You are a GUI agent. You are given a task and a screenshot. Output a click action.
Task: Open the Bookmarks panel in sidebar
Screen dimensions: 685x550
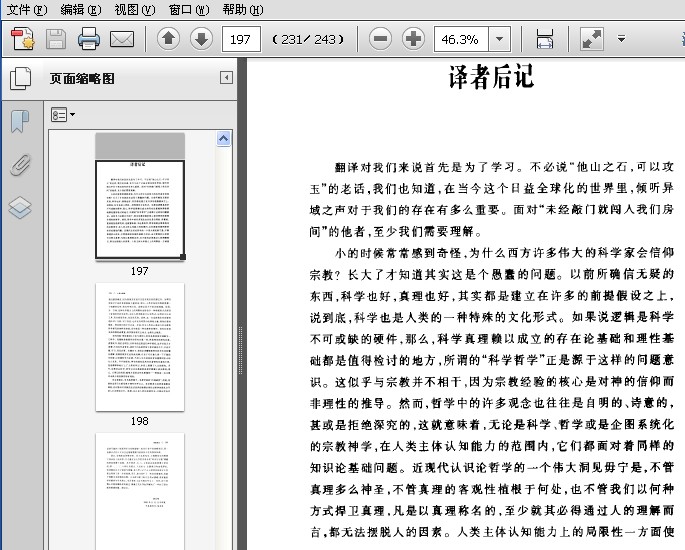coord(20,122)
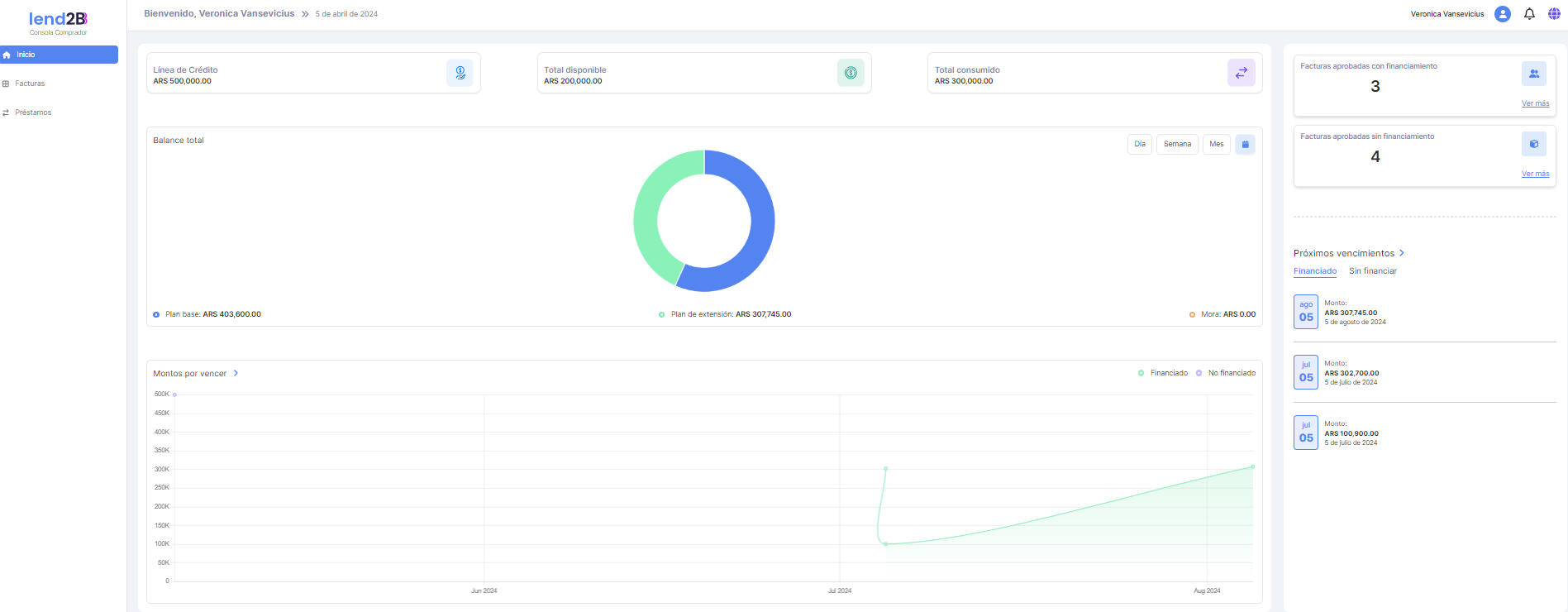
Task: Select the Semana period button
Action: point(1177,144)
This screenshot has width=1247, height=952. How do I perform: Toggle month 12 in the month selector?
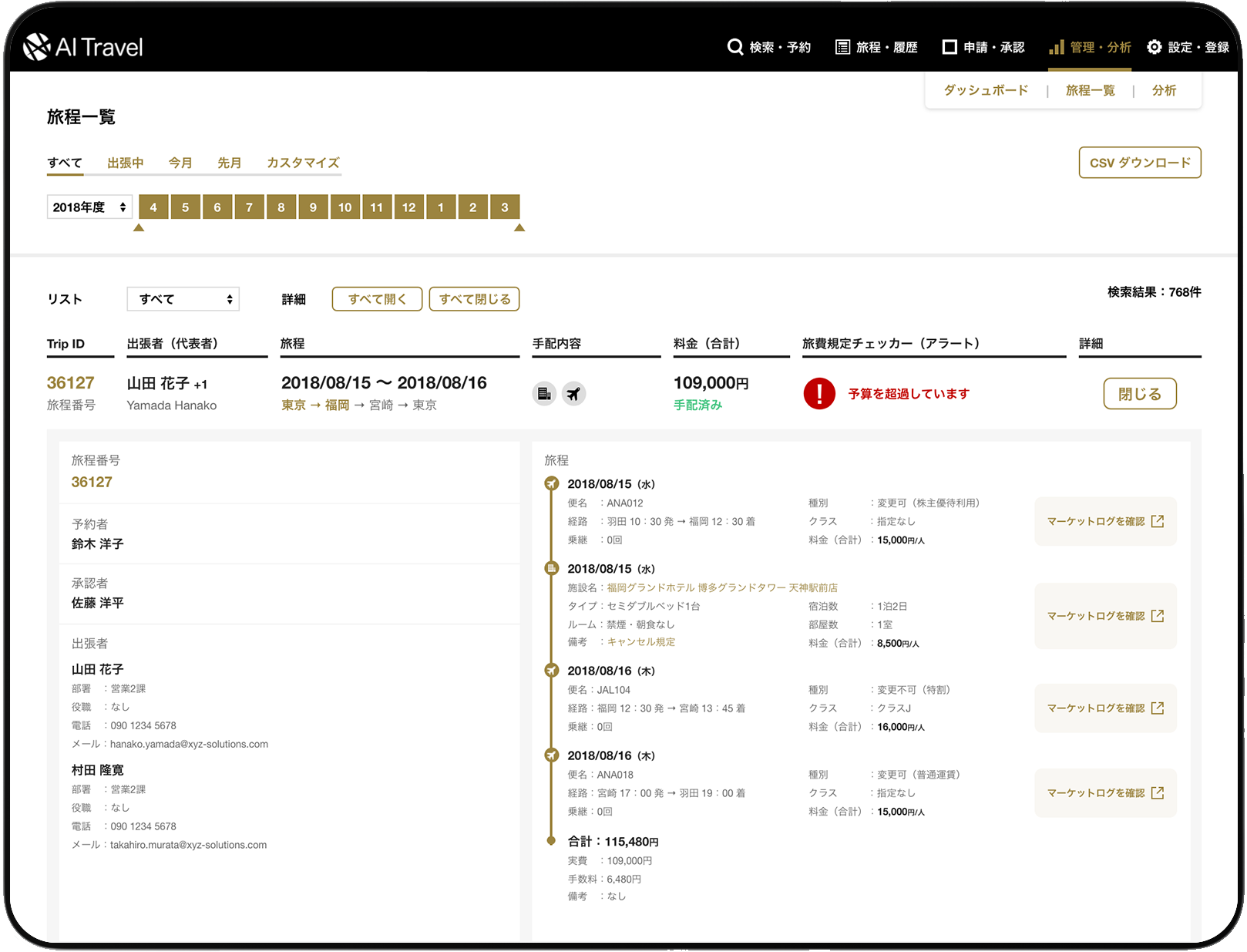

### [Requirement]
Would you return all lines from the preceding listing that contain the word "screenshot"?

### [Result]
You are a GUI agent. You are given a task and a screenshot. Output a click action.
This screenshot has width=1247, height=952. How do I perform: Toggle month 12 in the month selector?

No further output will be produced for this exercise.